The crowdsourced network of a billion Apple devices that AirTag relies on is entirely anonymous and encrypted, which means that the Bluetooth identifiers that are being shared cannot be read by any person or even Apple. This Find My Network even allows location tracking to work offline, without the Internet. Bluetooth identifiers are also randomized and rotated many times a day, so that that the AirTag cannot be identified.

Apple has also made sure that if you lose an AirTag, nobody else can just steal it and start using it. Pairing lock means that it will only work with a single Apple ID. As per Huang:

“It means that if you lose your AirTag, somebody can’t just pick up your AirTag, re-pair it with their phone, and continue using it. This has been really impactful for the iPhone and we think it will be for AirTag as well.”

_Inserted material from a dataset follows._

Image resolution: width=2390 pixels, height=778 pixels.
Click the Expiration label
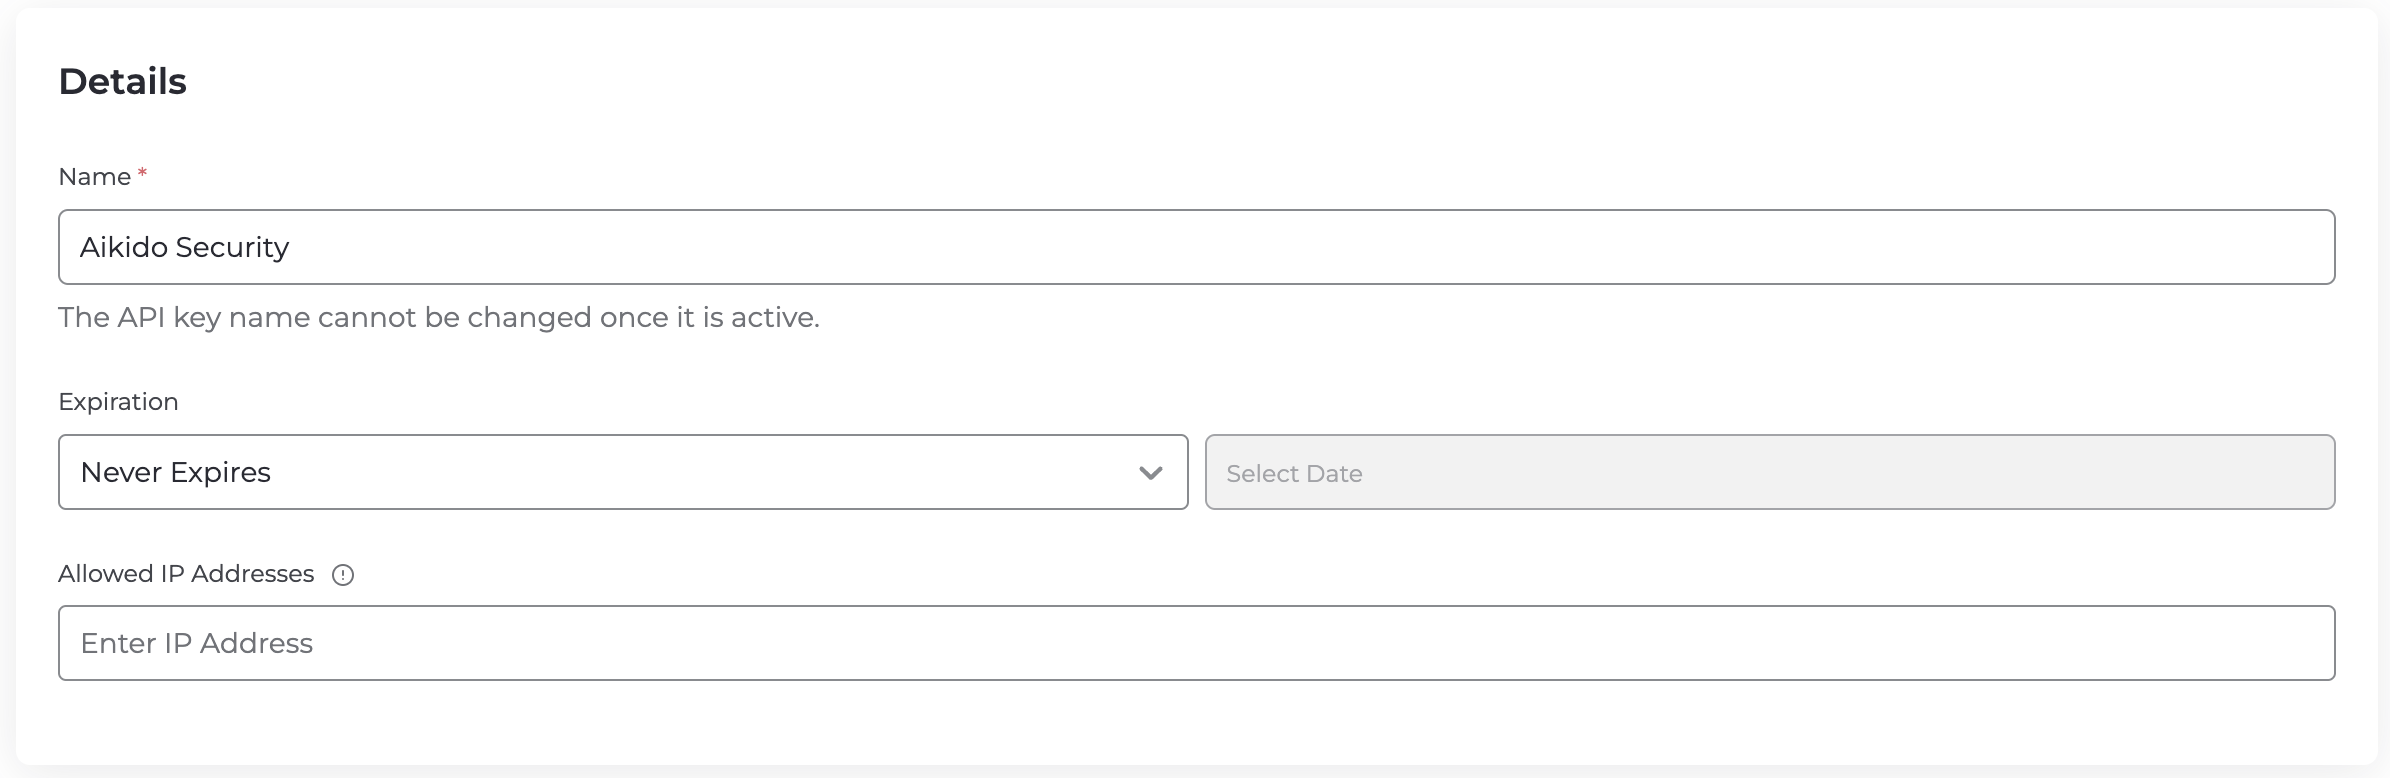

Anti-stalking protections are also in place so that nobody can slip an AirTag in someone else’s bag and track their location. If that person has an iPhone, the AirTag will alert them that it is moving with them without the owner close by. If the user does not have an iPhone but an Android phone, the AirTag will alert them via a sound if it is out of the range of its paired iPhone for 3 days. This might not be ideal for Android users, and Apple is open to increasing or decreasing the duration of this time through a software update in the future.

Drance says that if there is an instance where you are being tracked, you can contact law enforcement and Apple could provide the owners’ details by identifying them via the serial number of the AirTag that is paired to their Apple ID, through due process.

“If you are concerned that there’s a risk of your being tracked you could contact law enforcement. What the [AirTag’s] serial number is used for is when you first set up your AirTag it is paired with an Apple ID along with some additional information such as your name, your email address, your date of birth, and things like that, which [Apple] could provide to law enforcement if asked for, with the proper warrants and process.”

When asked if AirTag can be used to track children or pets, Drance recommended that an Apple Watch with Family Setup is more suitable to track your kids. AirTags can be used, but they will need to be in the vicinity of a device that supports Apple’s Find My Network.